Problem to work on. Within the entries below, please retype exactly the lines starting with the line that has "Image resolution: width=1672" and going on through the line that has "Image resolution: width=602", but not the pictures.

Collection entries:
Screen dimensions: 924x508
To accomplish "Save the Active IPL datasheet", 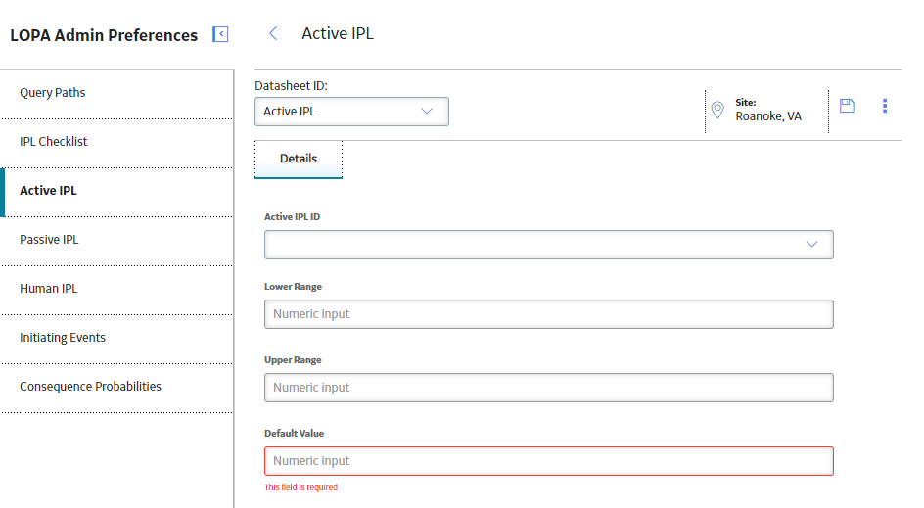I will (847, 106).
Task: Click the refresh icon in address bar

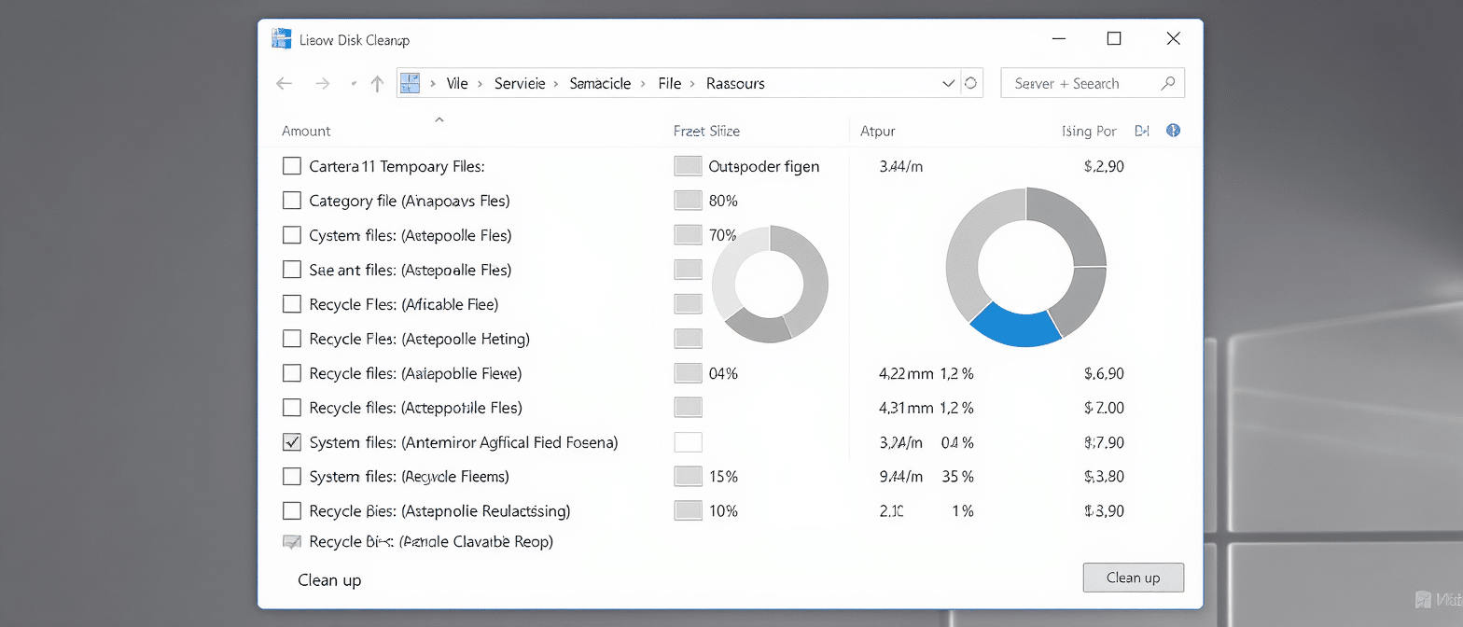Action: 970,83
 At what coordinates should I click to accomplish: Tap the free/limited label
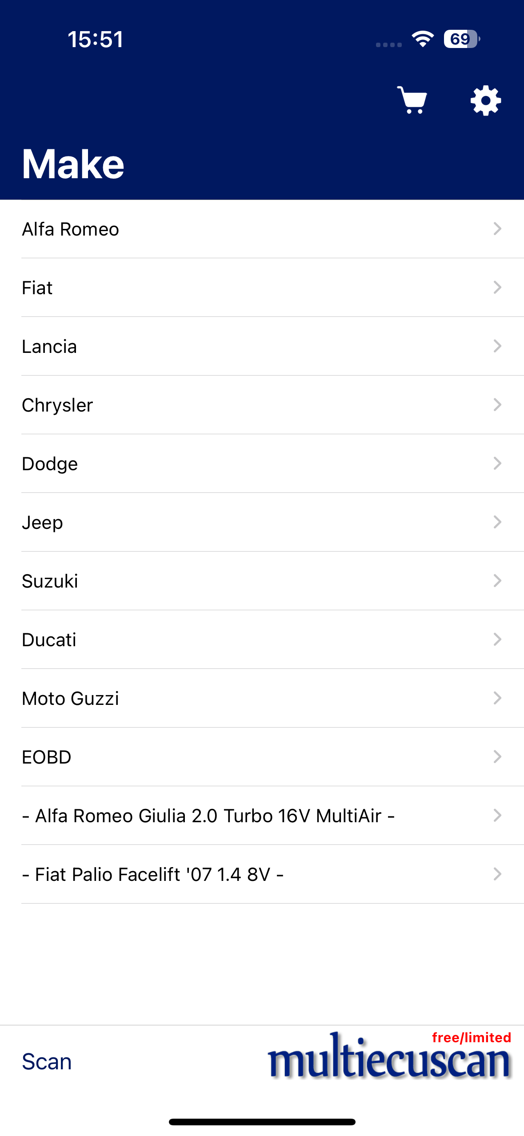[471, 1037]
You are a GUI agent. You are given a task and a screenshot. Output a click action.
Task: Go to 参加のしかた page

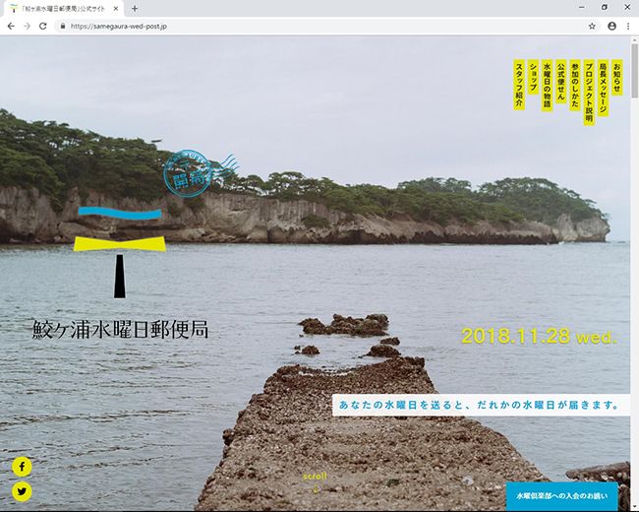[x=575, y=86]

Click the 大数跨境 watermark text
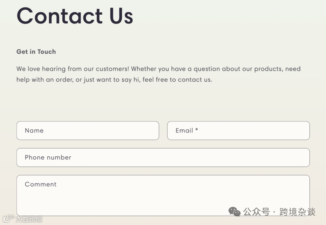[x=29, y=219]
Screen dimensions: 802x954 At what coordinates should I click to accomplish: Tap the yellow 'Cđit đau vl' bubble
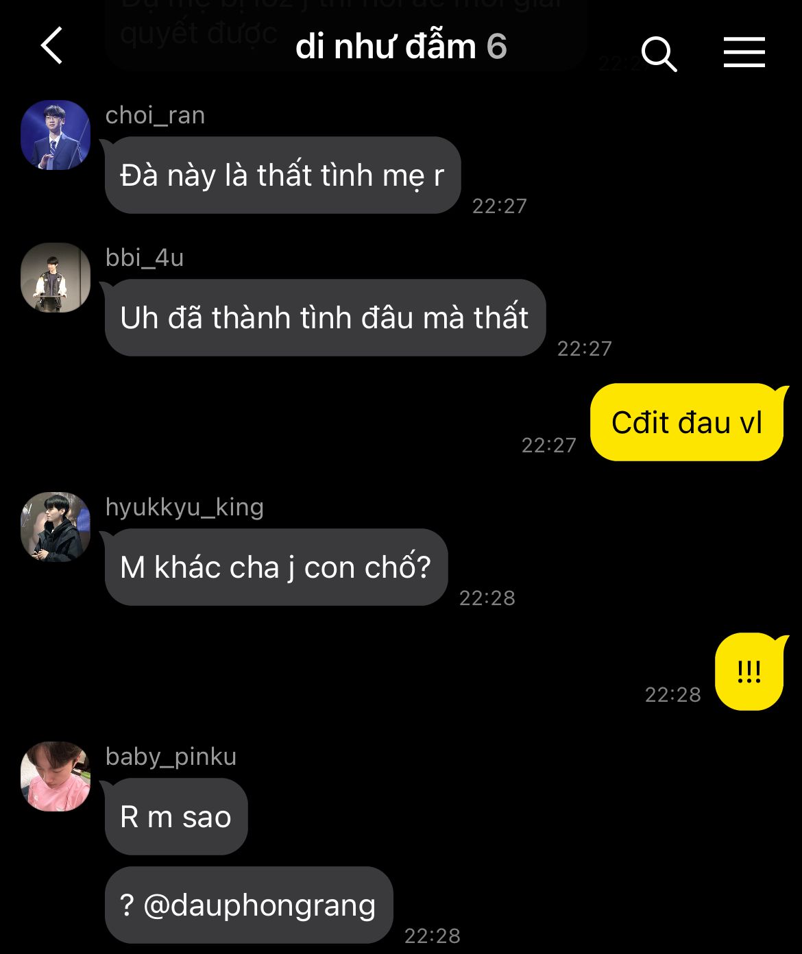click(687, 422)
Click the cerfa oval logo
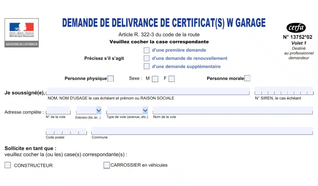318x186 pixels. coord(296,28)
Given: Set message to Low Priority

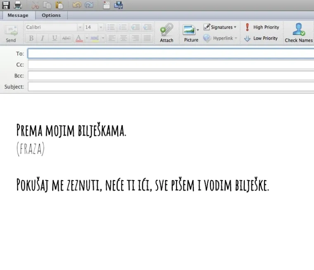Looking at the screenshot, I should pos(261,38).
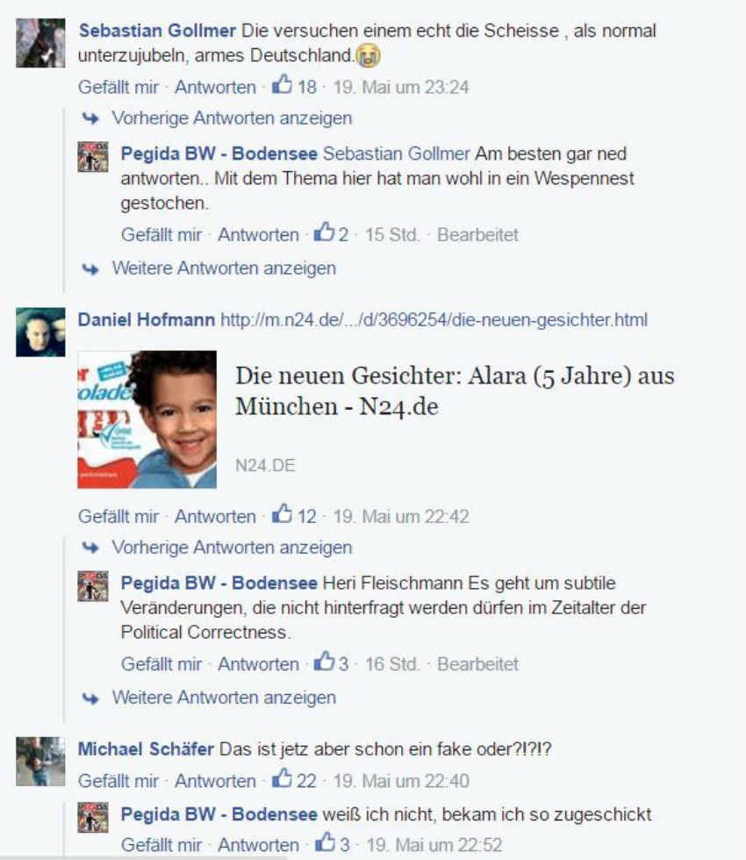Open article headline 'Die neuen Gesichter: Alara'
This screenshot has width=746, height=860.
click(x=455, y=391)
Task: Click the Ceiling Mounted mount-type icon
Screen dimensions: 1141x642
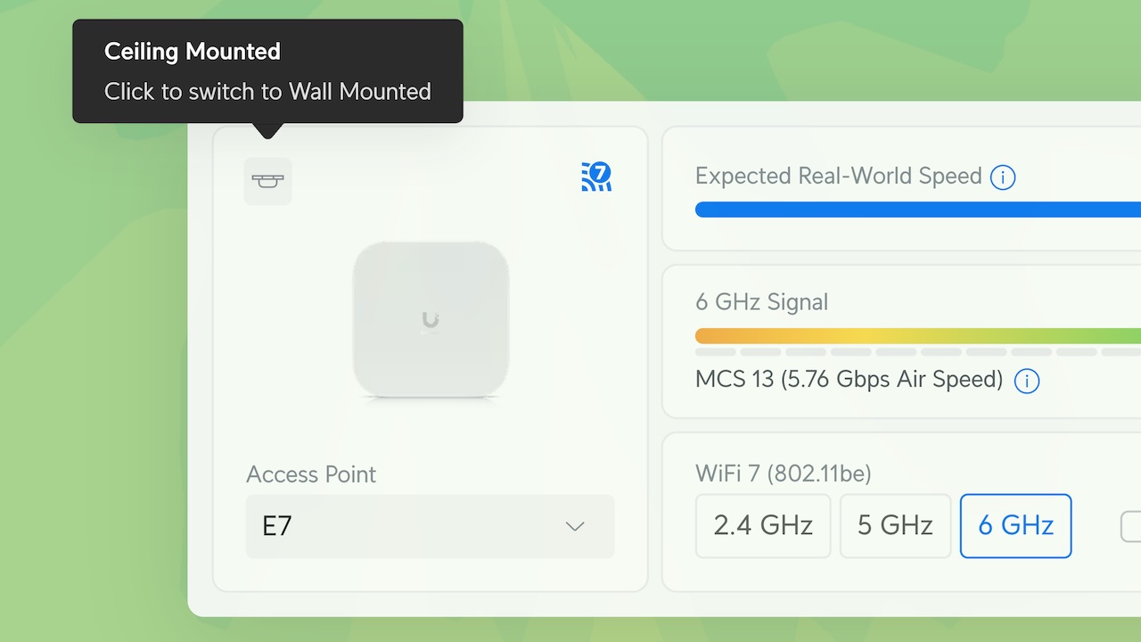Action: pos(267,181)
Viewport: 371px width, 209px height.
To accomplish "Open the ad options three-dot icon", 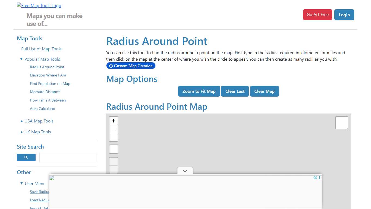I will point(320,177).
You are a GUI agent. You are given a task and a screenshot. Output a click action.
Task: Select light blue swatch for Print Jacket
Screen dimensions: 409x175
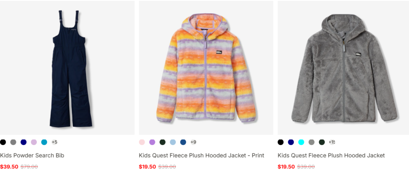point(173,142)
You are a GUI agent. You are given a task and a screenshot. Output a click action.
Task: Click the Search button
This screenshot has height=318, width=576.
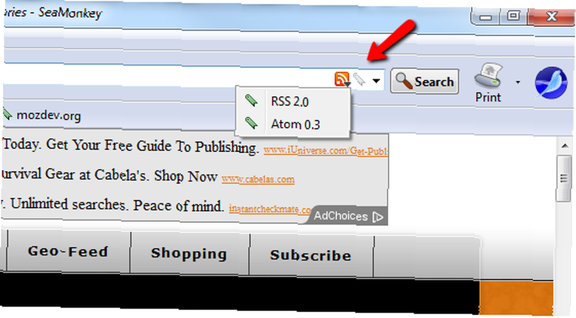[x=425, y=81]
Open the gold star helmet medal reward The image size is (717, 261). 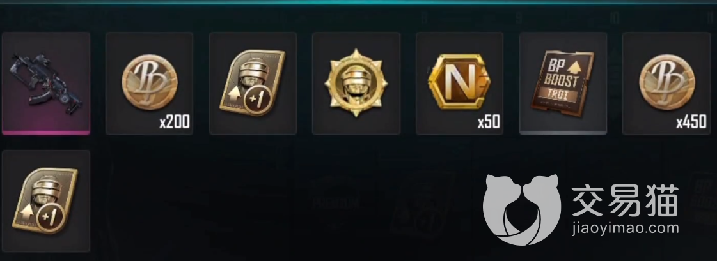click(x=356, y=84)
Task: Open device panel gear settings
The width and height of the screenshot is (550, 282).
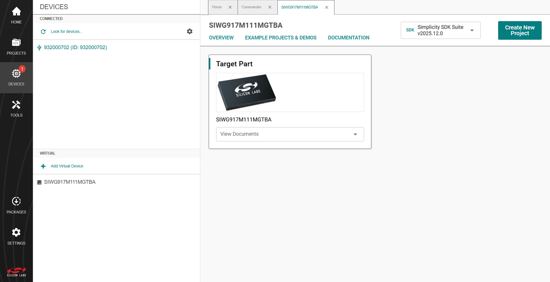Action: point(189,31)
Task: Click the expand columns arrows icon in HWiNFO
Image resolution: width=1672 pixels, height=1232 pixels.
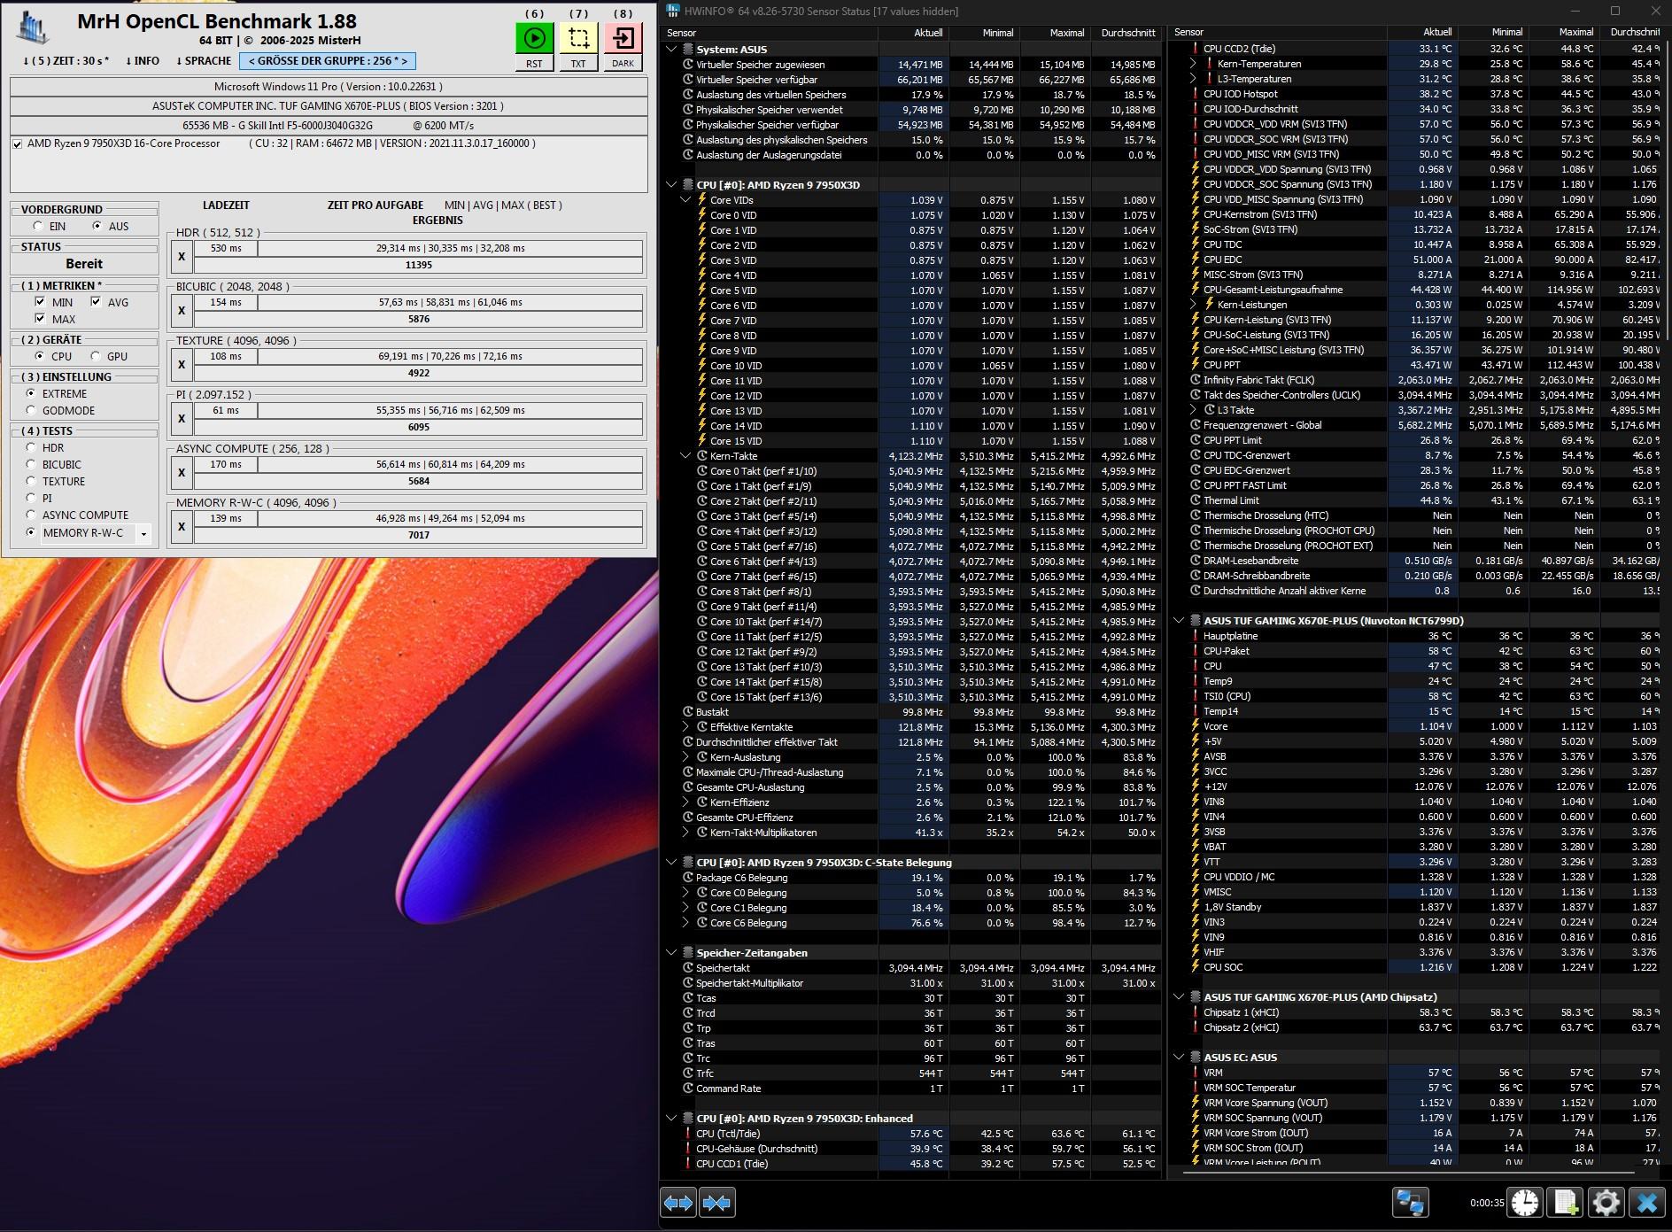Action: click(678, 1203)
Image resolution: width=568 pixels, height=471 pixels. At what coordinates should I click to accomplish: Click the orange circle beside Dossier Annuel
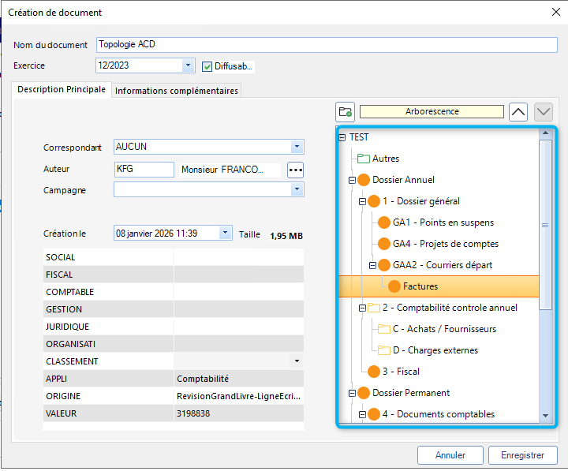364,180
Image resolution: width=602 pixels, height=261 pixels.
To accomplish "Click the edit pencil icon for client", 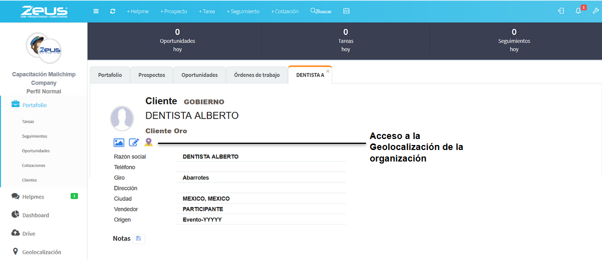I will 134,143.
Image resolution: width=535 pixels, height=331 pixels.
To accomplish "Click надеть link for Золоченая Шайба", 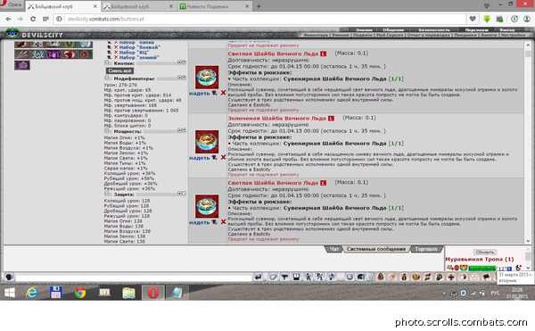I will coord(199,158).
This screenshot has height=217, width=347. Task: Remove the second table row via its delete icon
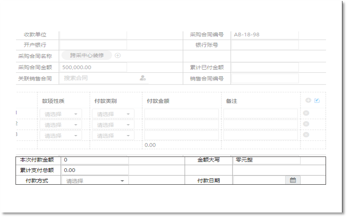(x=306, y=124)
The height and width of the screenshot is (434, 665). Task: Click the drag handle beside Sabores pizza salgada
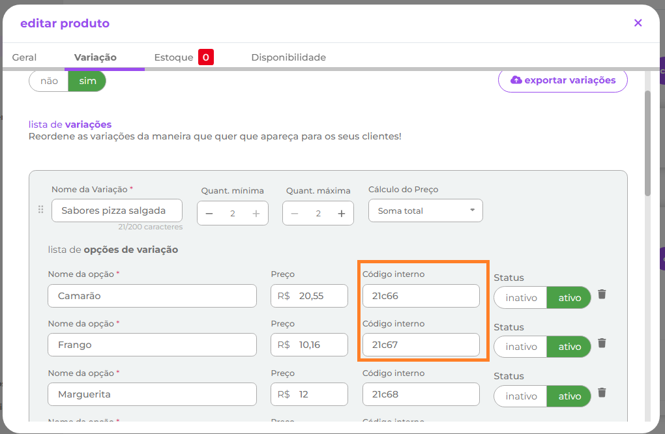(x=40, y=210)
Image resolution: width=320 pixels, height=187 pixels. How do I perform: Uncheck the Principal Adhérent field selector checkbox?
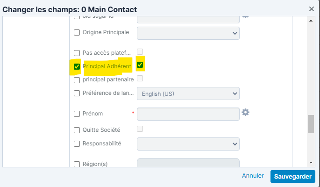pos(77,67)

Response area.
Image resolution: width=1672 pixels, height=1232 pixels.
Action: click(678, 1203)
Image resolution: width=568 pixels, height=471 pixels. At what coordinates should I click to accomplish: Click the orange circle beside Dossier Annuel
364,180
Image resolution: width=602 pixels, height=261 pixels.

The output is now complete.